Macrat Member since:
2006-03-27


Honestly, I'm amazed even 59 people bought it.


That's the real story here.

Reply Score: 6

App Store is good for this indie dev...
by sergio on Fri 8th May 2015 03:33 UTC
sergio
Member since:
2005-07-06

The question is: How much money "Redacted" would make without the existence of the App Store?

My bet is 0... and $452 is much much better than 0 ergo the App Store is good. ;)

Reply Score: 4

worthless app
by nicubunu on Fri 8th May 2015 06:34 UTC
nicubunu
Member since:
2014-01-08

I understand the story is a different one (top amms in the Mac app store make very little money), but I can't get over the fact is a worthless app, which even at 0.99$ would be overpriced. It's so basic, it should be given away for free.

Reply Score: 3

RE: worthless app
by daedalus on Fri 8th May 2015 07:58 UTC in reply to "worthless app"
daedalus Member since:
2011-01-14

True. I wrote a quite simple app for the Mac for repairing WAV files that had become corrupted. Made it reasonably pretty, wrote the documentation and packaged it up. Probably a similar amount of work to this app. I then released it for free, and have received probably around €50 in donations in a year. But it's such a simple little app that I would have been embarrassed to even submit it to the Mac app store, let alone ask for money.
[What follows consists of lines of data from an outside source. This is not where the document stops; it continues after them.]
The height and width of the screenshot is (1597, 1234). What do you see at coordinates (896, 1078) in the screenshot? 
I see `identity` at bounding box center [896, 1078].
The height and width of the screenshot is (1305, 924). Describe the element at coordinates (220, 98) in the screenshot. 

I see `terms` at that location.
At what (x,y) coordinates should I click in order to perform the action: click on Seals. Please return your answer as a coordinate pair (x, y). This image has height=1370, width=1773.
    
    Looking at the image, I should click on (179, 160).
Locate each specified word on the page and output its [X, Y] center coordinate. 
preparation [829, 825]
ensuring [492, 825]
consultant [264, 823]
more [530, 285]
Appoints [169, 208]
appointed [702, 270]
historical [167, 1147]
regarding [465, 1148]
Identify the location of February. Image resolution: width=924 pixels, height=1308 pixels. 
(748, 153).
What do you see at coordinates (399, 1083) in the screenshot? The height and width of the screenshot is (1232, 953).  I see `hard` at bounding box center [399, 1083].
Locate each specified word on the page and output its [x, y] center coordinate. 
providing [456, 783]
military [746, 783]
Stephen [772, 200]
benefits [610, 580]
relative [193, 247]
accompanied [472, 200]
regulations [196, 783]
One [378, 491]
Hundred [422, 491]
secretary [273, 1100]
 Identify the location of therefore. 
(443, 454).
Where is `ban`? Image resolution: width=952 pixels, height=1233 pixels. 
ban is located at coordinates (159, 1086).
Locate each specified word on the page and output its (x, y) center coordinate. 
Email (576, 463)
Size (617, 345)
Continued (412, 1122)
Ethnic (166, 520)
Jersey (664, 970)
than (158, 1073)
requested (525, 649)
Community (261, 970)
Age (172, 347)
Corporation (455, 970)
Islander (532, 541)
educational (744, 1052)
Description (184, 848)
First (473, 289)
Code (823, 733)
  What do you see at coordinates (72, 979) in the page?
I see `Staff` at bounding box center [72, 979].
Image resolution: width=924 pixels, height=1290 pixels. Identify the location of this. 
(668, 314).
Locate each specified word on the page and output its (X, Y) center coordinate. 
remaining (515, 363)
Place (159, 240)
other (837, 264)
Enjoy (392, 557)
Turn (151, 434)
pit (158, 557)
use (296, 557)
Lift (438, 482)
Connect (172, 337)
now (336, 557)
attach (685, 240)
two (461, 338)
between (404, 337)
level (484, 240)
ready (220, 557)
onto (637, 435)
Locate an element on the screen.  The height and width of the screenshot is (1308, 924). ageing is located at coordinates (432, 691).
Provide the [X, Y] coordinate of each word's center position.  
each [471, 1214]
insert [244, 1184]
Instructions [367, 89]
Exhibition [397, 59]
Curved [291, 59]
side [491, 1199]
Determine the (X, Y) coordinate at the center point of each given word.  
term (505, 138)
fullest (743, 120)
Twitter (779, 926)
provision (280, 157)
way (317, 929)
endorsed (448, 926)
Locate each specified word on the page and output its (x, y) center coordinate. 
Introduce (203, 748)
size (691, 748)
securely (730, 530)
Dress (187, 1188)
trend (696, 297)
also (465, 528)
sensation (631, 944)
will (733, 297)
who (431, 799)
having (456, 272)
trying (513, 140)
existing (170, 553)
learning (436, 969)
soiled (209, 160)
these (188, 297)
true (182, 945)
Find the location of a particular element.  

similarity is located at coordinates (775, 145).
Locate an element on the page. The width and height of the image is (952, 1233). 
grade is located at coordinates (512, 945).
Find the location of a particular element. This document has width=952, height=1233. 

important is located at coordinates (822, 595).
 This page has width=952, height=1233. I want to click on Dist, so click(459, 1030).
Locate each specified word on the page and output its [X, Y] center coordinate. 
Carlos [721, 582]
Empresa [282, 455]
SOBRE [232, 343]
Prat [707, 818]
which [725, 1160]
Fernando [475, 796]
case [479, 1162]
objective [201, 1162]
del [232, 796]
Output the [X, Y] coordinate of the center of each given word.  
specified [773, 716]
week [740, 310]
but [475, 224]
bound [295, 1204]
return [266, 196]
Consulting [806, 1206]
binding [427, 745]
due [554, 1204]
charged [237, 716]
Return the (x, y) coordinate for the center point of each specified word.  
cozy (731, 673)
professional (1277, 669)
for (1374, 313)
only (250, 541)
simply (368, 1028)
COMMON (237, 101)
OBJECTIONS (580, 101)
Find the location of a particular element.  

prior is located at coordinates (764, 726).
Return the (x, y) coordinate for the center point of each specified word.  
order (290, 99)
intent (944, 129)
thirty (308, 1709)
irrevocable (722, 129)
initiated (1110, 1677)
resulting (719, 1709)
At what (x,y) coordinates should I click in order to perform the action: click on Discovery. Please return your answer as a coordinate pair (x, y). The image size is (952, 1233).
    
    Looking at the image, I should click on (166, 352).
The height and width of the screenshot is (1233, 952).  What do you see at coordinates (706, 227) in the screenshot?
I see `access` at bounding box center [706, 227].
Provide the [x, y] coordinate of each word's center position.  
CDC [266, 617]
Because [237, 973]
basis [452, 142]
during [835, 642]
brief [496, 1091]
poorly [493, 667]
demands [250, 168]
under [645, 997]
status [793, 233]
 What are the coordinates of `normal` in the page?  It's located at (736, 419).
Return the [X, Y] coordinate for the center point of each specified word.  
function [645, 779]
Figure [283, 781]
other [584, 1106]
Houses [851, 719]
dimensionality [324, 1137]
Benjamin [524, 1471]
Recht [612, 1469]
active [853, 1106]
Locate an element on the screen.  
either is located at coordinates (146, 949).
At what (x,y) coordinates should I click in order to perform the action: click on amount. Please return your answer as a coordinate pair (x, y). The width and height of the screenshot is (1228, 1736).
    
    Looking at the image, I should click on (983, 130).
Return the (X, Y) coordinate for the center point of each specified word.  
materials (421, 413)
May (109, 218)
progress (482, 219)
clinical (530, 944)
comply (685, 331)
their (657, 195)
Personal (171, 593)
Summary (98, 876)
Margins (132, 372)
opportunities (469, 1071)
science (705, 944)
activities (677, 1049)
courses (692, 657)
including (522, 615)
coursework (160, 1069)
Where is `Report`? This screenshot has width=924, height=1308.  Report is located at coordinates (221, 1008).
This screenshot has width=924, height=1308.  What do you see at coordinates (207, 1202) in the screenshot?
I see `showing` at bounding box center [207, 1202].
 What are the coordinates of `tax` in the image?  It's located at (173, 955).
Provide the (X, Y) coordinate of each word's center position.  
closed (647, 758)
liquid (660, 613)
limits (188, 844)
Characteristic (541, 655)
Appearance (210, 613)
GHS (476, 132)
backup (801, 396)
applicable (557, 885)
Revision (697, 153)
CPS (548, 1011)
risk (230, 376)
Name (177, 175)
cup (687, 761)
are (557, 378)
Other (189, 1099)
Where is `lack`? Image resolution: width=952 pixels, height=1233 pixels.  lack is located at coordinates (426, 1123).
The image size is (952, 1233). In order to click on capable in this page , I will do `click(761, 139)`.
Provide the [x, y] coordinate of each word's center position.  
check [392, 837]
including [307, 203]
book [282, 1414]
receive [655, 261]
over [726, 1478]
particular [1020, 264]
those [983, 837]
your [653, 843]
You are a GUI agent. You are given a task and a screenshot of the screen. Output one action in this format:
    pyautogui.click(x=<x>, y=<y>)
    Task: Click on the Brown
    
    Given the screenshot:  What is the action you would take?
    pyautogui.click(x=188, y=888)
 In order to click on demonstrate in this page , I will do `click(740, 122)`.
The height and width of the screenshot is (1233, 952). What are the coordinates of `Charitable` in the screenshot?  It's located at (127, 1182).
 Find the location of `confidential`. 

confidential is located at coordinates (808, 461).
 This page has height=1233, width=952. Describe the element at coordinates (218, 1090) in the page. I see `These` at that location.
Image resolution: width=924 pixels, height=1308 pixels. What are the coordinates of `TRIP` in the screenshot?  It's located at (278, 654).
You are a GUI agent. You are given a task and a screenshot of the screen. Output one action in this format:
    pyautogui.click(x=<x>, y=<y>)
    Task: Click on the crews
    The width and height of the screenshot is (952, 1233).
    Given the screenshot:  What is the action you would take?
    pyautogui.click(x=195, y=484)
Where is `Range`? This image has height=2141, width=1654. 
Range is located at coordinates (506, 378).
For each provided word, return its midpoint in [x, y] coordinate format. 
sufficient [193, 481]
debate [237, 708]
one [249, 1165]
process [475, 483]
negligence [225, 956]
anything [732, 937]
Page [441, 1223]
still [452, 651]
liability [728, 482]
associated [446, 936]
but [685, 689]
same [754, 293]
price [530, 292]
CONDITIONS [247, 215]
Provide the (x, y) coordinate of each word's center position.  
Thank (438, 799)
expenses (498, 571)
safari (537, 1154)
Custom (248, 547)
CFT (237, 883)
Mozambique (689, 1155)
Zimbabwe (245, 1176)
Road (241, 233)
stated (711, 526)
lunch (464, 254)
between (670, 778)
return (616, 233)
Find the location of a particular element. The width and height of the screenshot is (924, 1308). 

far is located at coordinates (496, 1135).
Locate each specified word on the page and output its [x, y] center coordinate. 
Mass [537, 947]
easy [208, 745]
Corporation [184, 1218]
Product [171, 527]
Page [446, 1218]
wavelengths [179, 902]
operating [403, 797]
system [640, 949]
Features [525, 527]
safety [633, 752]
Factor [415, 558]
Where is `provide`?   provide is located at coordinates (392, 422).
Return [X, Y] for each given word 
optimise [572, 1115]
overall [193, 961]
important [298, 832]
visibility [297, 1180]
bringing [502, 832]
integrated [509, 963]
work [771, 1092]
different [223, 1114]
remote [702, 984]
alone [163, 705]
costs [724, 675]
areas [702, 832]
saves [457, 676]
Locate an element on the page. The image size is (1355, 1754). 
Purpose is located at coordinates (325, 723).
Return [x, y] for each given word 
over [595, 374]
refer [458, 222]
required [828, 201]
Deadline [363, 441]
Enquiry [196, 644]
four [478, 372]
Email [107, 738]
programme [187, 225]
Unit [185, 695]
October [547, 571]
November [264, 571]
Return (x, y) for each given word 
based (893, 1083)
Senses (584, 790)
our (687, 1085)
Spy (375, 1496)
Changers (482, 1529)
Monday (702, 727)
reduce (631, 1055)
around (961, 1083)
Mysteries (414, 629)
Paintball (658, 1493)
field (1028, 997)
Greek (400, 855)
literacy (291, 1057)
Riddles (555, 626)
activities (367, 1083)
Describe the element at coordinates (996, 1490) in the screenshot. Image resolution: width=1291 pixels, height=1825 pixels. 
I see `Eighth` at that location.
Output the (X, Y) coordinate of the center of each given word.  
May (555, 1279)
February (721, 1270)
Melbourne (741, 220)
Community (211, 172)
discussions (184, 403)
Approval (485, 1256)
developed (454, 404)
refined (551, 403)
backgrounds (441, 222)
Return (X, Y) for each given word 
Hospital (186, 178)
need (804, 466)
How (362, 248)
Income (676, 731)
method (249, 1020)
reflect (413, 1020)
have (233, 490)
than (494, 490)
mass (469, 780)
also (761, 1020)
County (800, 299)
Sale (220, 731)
I guess different people have different perspectives on these things...

Reply Score: 4

Something to pay attention to:
by deathshadow on Fri 8th May 2015 16:29 UTC
deathshadow
Member since:
2005-07-12

If you look closely one of the problems with the store, and one of the reasons it's such useless BS is that, well, look at his numbers...

The product got upvoted more than it was SOLD. Since it only has one avenue of delivery (via the store) the problem is clear, people can like or vote for products they've never used and haven't bought, giving you a complete BS rating.

It's one of many fixes I think App stores need, make it so you can't vote for something you haven't bought and run at least once; of course they'd NEVER go for that since it would reduce the number of people voting since once you have it, are you REALLY going to be bothered to go back and rate it?

Though again, it would make the voice of the people who do bother have even more legitimacy, particularly when it comes to positive reviews.

Marketing 101 does come into play there sadly; people are ten times more likely to take the time to complain than they are to give praise.

Reply Score: 4

RE: Something to pay attention to:
by dnebdal on Mon 11th May 2015 08:34 UTC in reply to "Something to pay attention to:"
dnebdal Member since:
2008-08-27

It's one of many fixes I think App stores need, make it so you can't vote for something you haven't bought and run at least once; of course they'd NEVER go for that since it would reduce the number of people voting since once you have it, are you REALLY going to be bothered to go back and rate it?


That's kind of fixable through UI design, though. Imagine if the app store had a panel with "You bought these apps, but haven't rated them yet". If they just want bulk ratings, having a star widget there where you could submit a rating with a single click would probably see a lot of use; if they would prefer fewer ratings with more feedback it could pop up text field with stars and cancel/submit underneath.